__SHORT TASK__.
Copy the rows below exactly as they appear, starting at the line that contains "Given: Click the graduation cap on the badge" and ending at the line that contains "coord(82,156)".

__RECORD SET__.
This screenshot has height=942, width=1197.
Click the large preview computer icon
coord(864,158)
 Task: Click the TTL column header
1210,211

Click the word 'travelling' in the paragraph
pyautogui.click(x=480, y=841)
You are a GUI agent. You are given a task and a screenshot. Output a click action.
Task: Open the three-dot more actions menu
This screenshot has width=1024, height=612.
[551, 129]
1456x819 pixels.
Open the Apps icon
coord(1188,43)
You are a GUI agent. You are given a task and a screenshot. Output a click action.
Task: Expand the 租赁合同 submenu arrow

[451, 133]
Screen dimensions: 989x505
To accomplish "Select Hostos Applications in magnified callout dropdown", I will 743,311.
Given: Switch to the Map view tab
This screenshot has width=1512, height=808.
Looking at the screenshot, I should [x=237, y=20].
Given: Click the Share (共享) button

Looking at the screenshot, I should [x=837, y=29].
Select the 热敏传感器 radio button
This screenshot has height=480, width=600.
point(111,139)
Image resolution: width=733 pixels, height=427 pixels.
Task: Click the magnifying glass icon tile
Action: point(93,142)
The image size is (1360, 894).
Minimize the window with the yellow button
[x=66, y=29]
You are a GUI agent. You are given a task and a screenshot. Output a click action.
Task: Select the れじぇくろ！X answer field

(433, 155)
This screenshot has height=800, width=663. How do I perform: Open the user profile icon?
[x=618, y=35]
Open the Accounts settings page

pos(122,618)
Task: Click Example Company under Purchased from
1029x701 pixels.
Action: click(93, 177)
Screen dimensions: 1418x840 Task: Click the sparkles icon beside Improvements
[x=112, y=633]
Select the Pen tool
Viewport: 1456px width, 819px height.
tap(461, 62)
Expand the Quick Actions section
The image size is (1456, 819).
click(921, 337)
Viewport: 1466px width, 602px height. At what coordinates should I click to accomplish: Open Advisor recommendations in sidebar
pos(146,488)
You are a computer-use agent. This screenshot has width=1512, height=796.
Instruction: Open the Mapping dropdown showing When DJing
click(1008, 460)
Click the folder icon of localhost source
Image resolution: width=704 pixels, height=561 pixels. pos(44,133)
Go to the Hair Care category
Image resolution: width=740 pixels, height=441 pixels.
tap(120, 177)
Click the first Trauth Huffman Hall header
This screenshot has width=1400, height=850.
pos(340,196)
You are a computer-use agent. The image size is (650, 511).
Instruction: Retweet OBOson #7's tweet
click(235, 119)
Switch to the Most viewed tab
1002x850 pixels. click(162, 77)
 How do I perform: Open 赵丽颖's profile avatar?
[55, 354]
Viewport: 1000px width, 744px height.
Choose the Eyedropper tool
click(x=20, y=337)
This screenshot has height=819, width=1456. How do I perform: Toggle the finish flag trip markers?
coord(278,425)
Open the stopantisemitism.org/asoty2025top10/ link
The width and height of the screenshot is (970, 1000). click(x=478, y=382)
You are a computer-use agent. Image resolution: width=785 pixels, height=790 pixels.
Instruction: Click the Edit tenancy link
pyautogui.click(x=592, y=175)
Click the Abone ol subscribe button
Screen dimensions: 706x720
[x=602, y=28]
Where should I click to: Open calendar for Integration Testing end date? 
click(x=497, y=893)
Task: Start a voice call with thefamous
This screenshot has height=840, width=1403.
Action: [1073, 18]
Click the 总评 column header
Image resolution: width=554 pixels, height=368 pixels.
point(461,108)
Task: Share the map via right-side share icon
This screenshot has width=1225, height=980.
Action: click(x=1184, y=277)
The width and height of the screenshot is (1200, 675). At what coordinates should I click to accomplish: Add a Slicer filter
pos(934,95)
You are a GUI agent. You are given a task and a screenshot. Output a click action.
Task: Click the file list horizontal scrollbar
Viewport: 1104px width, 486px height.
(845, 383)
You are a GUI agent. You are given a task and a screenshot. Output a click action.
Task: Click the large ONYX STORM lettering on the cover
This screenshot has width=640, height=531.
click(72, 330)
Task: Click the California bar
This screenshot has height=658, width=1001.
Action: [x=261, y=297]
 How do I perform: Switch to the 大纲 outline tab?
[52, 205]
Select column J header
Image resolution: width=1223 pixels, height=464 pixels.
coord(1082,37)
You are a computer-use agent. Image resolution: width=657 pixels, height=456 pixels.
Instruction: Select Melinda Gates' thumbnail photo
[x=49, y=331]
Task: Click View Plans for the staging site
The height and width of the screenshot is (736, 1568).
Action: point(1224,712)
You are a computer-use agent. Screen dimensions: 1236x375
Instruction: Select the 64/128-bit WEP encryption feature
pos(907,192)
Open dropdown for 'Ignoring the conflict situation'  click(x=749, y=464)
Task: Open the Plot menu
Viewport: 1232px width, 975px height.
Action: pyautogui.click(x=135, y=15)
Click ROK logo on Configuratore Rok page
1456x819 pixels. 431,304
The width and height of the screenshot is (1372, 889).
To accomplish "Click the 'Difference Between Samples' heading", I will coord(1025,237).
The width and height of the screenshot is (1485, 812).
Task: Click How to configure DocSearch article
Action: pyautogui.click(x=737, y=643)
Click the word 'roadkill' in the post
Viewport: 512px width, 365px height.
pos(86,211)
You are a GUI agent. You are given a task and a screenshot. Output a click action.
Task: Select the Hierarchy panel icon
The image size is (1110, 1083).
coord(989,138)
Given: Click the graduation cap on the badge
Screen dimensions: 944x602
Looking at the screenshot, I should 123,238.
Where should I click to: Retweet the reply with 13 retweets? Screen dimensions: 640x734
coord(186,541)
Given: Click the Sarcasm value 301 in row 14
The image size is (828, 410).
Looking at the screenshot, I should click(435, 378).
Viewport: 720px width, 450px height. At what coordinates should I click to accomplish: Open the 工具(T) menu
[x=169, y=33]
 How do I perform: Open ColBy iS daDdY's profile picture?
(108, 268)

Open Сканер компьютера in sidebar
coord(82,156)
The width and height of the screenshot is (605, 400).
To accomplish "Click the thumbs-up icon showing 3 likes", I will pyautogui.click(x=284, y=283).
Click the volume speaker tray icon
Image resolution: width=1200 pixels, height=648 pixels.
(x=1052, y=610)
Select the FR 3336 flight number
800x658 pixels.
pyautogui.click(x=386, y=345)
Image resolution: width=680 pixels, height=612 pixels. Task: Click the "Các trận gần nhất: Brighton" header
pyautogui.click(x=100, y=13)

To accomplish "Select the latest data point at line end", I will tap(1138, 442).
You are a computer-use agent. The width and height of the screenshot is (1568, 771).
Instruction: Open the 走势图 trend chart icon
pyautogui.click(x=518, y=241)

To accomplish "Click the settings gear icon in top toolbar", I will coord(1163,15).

__EXERCISE SOLUTION__.
Given: Click the graduation cap on the badge
Screen dimensions: 944x602
Looking at the screenshot, I should 123,238.
Where should I click to: Retweet the reply with 13 retweets? Screen dimensions: 640x734
coord(186,541)
Given: Click the Sarcasm value 301 in row 14
The image size is (828, 410).
Looking at the screenshot, I should click(435, 378).
Viewport: 720px width, 450px height. At what coordinates should I click to accomplish: Open the 工具(T) menu
[x=169, y=33]
 How do I perform: Open ColBy iS daDdY's profile picture?
(108, 268)

Open Сканер компьютера in sidebar
coord(82,156)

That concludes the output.